Thursday, December 18, 2008

Benford's Law Catches Madoff (error!)

Benford's law, also called the first-digit law, states that in lists of numbers from many real-life sources of data, the leading digit is distributed in a specific, non-uniform way. According to this law, the first digit is 1 almost one third of the time, and larger digits occur as the leading digit with lower and lower frequency, to the point where 9 as a first digit occurs less than one time in twenty. Hal Varian noted this could be used to detect accounting fraud way back in 1972. Here are the proportions of the leading digit according to Benford's law compared to Madoff's numbers (sample size, 171):

lead Benfor st.err. Madoff
1 30.10% 3.43% 40.46%
2 17.60% 2.85% 13.87%
3 12.50% 2.47% 8.67%
4 9.70% 2.21% 7.51%
5 7.90% 2.02% 5.78%
6 6.70% 1.87% 5.78%
7 5.80% 1.75% 4.62%
8 5.10% 1.64% 6.94%
9 4.60% 1.57% 5.20%

Earlier I reported there were errors in digits 2 and 3. Someone noted Paul Kedrosky did a similar analysis and got different results, so I redid the analysis, and got different results! My bad. I do note that the number of 1's is now outside of 2 stds. Out of 173 data points (12 years plus 5 months minus two zeros), I have 70 observations with leading 1's. But, if the mean return is really 0.96 with minimal vol, one could say this naturally violates Benford's law.

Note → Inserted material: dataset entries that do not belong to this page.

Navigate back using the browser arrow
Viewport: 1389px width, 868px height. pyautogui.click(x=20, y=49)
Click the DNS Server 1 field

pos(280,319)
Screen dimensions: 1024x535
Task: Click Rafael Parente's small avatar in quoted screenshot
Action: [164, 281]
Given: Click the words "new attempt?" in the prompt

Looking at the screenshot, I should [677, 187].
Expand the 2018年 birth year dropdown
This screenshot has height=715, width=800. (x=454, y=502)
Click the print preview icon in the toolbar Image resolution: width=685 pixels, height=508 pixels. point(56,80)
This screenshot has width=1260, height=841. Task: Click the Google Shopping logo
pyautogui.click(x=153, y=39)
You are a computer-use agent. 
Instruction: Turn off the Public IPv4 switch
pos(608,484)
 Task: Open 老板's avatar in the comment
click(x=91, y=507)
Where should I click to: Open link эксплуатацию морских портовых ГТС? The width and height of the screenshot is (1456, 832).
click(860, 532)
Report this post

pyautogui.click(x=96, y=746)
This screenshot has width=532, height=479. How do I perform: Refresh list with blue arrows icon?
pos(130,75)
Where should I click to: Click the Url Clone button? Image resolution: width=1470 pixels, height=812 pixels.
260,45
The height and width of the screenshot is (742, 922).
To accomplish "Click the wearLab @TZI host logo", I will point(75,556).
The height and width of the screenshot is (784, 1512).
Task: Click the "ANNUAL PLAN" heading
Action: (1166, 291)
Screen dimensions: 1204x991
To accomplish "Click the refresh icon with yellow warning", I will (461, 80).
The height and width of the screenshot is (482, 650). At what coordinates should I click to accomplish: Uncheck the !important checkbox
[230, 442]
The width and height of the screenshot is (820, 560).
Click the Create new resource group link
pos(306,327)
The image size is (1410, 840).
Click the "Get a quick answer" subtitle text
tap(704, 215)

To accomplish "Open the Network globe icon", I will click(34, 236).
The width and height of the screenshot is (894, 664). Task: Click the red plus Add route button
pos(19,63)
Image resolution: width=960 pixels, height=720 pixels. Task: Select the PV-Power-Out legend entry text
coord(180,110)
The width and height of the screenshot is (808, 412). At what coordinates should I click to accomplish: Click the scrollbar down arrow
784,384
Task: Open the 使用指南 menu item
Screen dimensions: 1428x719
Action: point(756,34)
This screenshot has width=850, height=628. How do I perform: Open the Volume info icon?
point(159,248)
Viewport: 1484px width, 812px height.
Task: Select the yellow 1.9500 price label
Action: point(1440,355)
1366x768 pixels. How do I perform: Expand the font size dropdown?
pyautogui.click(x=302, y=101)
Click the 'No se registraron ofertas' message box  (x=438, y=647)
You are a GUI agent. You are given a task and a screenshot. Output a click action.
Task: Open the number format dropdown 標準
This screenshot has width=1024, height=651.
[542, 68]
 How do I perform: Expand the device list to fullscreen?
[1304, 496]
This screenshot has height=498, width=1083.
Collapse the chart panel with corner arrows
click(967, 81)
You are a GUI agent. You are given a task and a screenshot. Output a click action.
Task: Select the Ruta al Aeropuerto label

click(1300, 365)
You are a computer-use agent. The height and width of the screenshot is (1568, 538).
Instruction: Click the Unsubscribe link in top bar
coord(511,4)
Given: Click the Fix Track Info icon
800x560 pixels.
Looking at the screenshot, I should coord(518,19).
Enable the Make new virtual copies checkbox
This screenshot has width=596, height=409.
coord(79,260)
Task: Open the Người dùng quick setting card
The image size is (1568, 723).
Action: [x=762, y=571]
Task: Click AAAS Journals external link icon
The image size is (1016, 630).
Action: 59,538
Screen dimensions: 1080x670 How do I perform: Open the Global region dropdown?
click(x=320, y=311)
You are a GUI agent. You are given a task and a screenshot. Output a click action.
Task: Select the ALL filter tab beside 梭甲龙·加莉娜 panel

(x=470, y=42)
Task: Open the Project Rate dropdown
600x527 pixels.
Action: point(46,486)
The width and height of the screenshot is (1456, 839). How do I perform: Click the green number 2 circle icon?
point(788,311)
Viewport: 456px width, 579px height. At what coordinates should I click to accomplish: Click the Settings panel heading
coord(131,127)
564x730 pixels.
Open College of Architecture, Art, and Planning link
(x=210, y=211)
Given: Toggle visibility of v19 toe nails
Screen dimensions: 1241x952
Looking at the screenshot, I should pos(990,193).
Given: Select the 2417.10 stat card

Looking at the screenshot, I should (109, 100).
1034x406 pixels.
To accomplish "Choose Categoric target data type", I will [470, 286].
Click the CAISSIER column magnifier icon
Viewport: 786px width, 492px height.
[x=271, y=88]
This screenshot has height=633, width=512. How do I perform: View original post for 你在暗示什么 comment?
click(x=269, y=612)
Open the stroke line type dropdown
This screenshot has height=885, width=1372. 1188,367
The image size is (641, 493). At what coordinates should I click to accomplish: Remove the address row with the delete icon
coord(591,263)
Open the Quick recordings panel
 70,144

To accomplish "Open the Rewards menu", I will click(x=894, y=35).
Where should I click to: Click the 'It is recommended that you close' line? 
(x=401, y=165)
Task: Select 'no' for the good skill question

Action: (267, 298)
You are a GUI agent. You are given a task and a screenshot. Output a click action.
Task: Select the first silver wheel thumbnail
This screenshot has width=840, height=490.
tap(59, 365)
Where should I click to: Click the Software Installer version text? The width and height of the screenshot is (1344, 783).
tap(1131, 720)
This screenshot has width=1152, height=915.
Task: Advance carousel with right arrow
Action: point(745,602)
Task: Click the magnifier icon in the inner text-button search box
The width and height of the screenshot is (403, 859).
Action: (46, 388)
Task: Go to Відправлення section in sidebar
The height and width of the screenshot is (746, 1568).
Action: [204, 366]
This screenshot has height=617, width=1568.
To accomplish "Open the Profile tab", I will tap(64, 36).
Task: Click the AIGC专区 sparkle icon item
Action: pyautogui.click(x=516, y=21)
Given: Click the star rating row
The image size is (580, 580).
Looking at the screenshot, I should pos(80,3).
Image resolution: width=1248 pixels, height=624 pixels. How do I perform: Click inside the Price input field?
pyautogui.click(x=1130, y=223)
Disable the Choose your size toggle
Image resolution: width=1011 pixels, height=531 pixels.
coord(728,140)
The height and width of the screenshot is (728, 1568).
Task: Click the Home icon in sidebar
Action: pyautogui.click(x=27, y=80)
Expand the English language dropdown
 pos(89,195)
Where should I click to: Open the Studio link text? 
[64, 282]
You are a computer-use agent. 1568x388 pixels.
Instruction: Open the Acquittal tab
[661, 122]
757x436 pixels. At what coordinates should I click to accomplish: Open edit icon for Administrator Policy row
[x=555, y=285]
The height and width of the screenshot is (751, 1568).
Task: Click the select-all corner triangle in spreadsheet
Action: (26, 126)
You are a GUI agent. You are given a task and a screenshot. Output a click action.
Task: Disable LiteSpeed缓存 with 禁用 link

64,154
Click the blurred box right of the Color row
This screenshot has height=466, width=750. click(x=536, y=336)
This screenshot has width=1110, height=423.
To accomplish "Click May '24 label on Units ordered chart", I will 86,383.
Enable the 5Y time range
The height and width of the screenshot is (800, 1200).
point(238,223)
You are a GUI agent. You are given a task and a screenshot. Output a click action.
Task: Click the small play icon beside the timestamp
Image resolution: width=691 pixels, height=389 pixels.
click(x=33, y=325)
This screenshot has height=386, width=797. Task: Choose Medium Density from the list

I wasn't even drinking last night.

9 comments:

jsalvati said...

Why isn't this sort of thing automated? Why don't investment banks and the SEC regularly do this sort of thing for all the data they have?

zarkov01 said...

The SEC could automate the law, but eventually the cheaters would catch on and fake the frequency of their bogus digits. Benford's law can be extended to pairs of digits and higher orders to give even more tests. I once proposed such an approach for faked scientific cheating and I got resistance even from scientists.

The problem with selling this approach is that it seems too esoteric. The SEC consists mostly of lawyers who a notoriously non-quantitative.

Brent Buckner said...

Is that such strong evidence?

Naively, you have a bunch of draws, so the odds aren't terrible than one will be an outlier. The draws are related, so once you have an outlier, the odds of another outlier are higher than in an independent draws.

J said...

One with time on his hand could write a Benford computer program log 10 (1+1/n) and run it on other fund results (but it could never catch numbers people like James Simons.)

Anonymous said...

don't think benford's law could be used to prosecute ppl. waiting on taleb to crush it anyway.

Anonymous said...

You really should stretch a bit and master HTML tables for presenting data like this.

Anonymous said...

Where did you get the data from? Paul Kedrosky has an analysis saying that this isn't the case.

http://paul.kedrosky.com/archives/2008/12/19/bernie_vs_benfo.html

He used 196 data points, you used 179.

Anonymous said...

I performed the same analysis and calculated that there was a less than .002 probability that 1 would appear as often as it did in the Sentry data series.

Also Paul Kedrosky claims there are 196 observations in the set,. That's not possible as there are 174 months of returns data. Do you know what gives?

Anonymous said...

Supposedly the gang at Enron knew very well about Benford's Law and managed their in-and-out transactions so they would not trigger any Benford filters.